Woran Dateiablagen scheitern

Ein Dateiserver kann Ablage, aber keine Lenkung: Es gibt keinen erzwungenen Freigabeschritt, keinen belastbaren Änderungsstand, und der Schutz vor veralteten Kopien endet am Drucker. Der Klassiker im Audit: Die Arbeitsanweisung an der Maschine ist zwei Revisionen alt — niemand kann sagen, wer die aktuelle wann freigegeben hat.

Der Freigabe-Workflow als Kern

Lenkung heißt: Eine neue Revision ist erst nach dokumentierter Prüfung und Freigabe gültig. Wer hat eingereicht, wer freigegeben, wann, mit welcher Bemerkung — das ist der Nachweis für 7.5.2. Alles davor ist Entwurf und als solcher gekennzeichnet.

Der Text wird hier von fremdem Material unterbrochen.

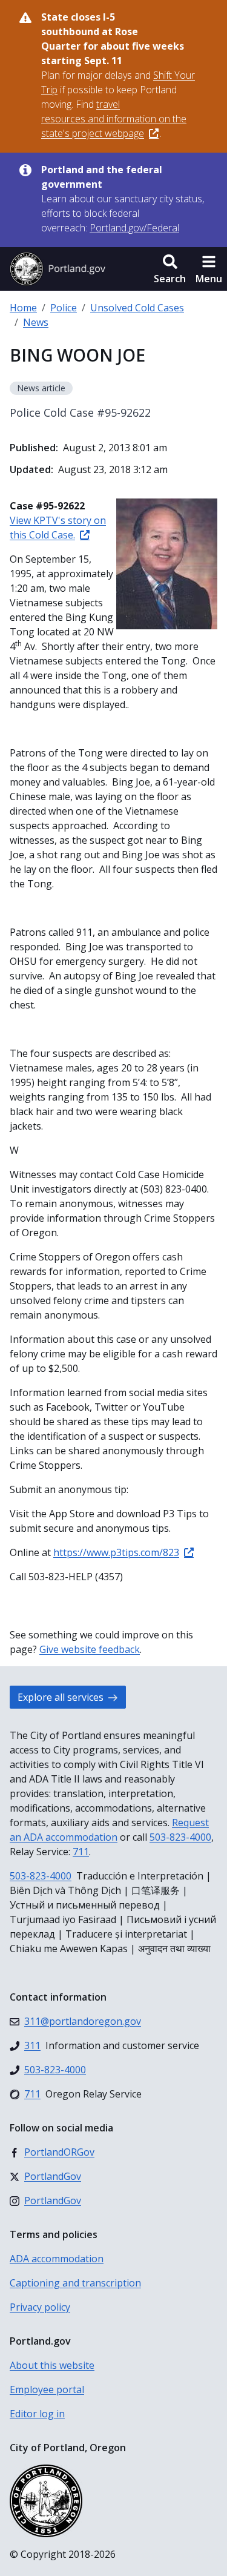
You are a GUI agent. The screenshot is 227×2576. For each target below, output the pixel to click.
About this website (52, 2365)
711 (81, 1851)
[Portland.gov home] (57, 269)
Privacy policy (40, 2307)
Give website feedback (89, 1649)
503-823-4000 (180, 1837)
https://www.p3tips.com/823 (116, 1552)
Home (23, 307)
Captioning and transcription (75, 2283)
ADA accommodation (57, 2258)
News (35, 322)
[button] (170, 269)
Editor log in (37, 2413)
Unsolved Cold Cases (137, 307)
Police (63, 307)
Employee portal (47, 2389)
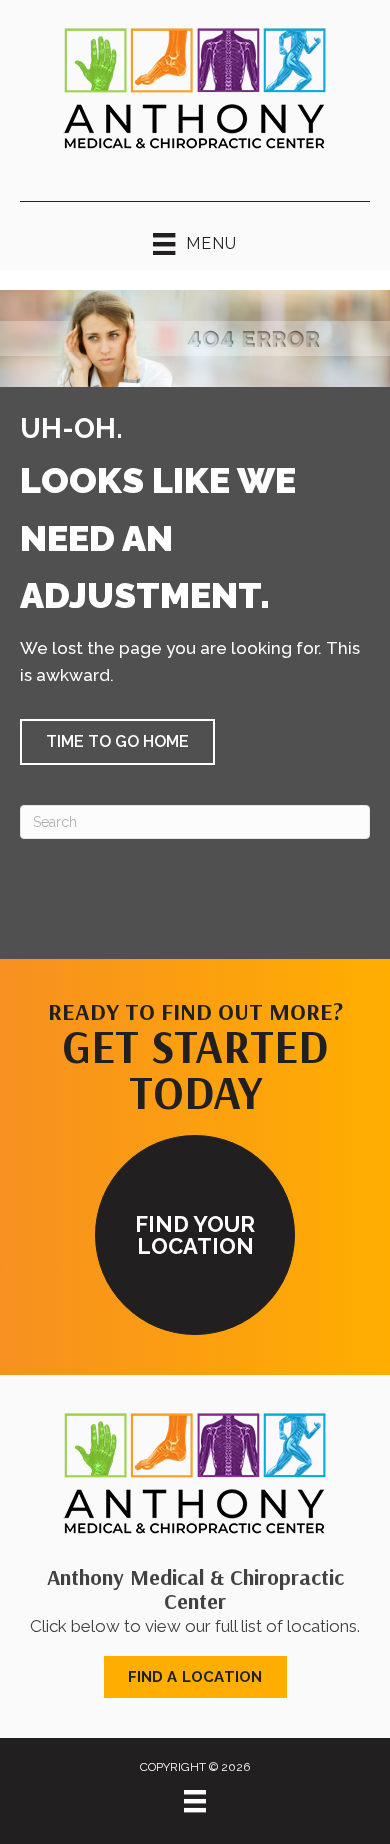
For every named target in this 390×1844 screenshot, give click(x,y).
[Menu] (195, 1801)
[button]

Veraltete Kopien: das Wasserzeichen-Prinzip

Papier lässt sich nicht verhindern, aber entwerten: Jeder Download trägt automatisch „UNGELENKTE KOPIE“ mit Datum; überholte Revisionen zusätzlich „ÜBERHOLT“. Wer stattdessen die QR-Codes an den Maschinen nutzt, sieht per Scan immer den aktuell gültigen Stand — der Ausdruck verliert seinen Zweck.

Migration ohne Stillstand

Der Umstieg scheitert selten an der Software, sondern an der Übernahme. Bewährt: bestehende Ordnerstruktur bulk-importieren, alte Versionsordner als Historie übernehmen, dann Kategorie für Kategorie in den Freigabe-Workflow überführen. Mit Concierge-Onboarding ist ein gewachsenes QM-Handbuch an einem Tag drin.